Le samedi, je décolle donc à 6h30 et avale rapidement, en 3/4 d'heure, la piste qui sert de terrain d'échauffement. Le passage à l'hospice, marque le début de l'ascension, plus raide, mais pas difficile, par le vallée de Millarioux, vers le port de Madera (2560m) puis le port de Cauarère (2526m). On se trouve là dans un environnement plus minéral car la végétation disparaît au profit d'étendues schisteuses, qui font penser parfois à des résidus volcaniques. C'est beau car cela tranche avec le vert des pâturages. Au retour, je prendrai directement dans la pente depuis le port de Cauarère, par une sente plus raide mais très agréable à descendre à vive allure avec les bâtons de marche.
Photo 2: La fin de la piste, tout près de l'hospice de Rioumajou.



Une fois que l'on est sur la crête (frontière franco-espagnole), l'itinéraire ne la lâche plus jusqu'au pic de Cauarère (2901m) d'abord, puis le point culminant des Batoua (le sud-ouest) 3034m, et se prolonge au Batoua central (3028m) puis le Batoua NE (3032m).

Photo 3: Depuis le pic de Cauarère, vue sur le pic de Batoua SW. A gauche, le pic de Lustou (3023m).


Ces deux derniers n'étaient pas dans mes objectifs mais leur réelle proximité et facilité m'ont fait changer d'avis. J'ai mis 3 heures, depuis l'hospice pour parvenir au premier des Batoua. Il n'y a réellement aucune difficulté comme me le confirmera le nombre et la variété des personnes que je croiserai au retour. Ceci dit, le sommet se mérite car le chemin est long (c'est un 3000m!) mais le panorama depuis le sommet offre une vraiment belle récompense: des massifs du pic Posets (3375m) (Photo 4 ci-dessous) et du Schrader, à l'est, au Mont Perdu à l'ouest, et plus loin encore, la vue sur les deux piémonts.



L'ambiance est pastorale et l'heure matinale de mon départ m'a permis de croiser à nouveau une harde d'isards avec de nombreux petits qui m'ont coupé la route à 20 mètres avant de se réfugier à peine un peu plus loin.

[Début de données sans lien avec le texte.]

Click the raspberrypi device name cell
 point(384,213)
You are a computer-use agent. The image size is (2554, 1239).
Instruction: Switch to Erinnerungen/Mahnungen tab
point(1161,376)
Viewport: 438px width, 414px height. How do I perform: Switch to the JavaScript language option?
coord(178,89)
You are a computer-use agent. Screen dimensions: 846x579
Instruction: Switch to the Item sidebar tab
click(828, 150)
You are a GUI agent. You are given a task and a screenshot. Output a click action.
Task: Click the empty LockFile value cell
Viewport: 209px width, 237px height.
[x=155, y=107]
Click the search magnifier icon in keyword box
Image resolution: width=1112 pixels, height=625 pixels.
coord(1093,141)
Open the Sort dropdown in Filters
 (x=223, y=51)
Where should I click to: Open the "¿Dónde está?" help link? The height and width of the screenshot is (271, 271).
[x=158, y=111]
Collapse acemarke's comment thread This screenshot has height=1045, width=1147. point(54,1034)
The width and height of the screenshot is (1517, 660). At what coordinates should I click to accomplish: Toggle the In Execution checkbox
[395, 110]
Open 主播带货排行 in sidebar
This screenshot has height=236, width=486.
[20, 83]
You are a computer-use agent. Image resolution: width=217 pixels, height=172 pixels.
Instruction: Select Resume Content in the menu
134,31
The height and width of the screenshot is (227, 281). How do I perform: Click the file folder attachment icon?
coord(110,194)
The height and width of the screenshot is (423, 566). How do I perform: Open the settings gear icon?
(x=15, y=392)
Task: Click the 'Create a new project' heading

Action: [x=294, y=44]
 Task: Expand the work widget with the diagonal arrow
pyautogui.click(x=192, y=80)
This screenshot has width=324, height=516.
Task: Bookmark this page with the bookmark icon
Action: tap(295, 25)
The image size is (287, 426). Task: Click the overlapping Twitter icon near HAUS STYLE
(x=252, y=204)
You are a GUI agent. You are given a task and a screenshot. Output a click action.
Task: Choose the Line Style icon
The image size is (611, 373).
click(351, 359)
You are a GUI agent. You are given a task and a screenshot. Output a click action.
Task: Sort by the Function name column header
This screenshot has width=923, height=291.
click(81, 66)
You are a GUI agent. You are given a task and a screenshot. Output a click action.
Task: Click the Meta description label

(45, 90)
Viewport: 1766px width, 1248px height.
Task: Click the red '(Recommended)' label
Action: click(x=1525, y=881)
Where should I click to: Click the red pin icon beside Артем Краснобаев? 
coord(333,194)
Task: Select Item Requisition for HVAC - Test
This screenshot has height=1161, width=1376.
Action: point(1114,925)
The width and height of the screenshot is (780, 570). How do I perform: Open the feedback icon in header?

Photo 5: Oui, oui, on les voit en face, là... les petits points marrons, chuttt!



Si à tout cela, on ajoute une dimension historique car la vallée et l'hospice de Rioumajou ont été de tout temps des voies de passage fréquemment empruntées (Pèlerins de Compostelle, trafiquants en tout genre à travers la frontière, réfugiés de la République espagnole...), on trouve là une vallée attachante. Attention, il n'y a pas de lacs dans les environs, peut-être dû à la composition schisteuse du massif.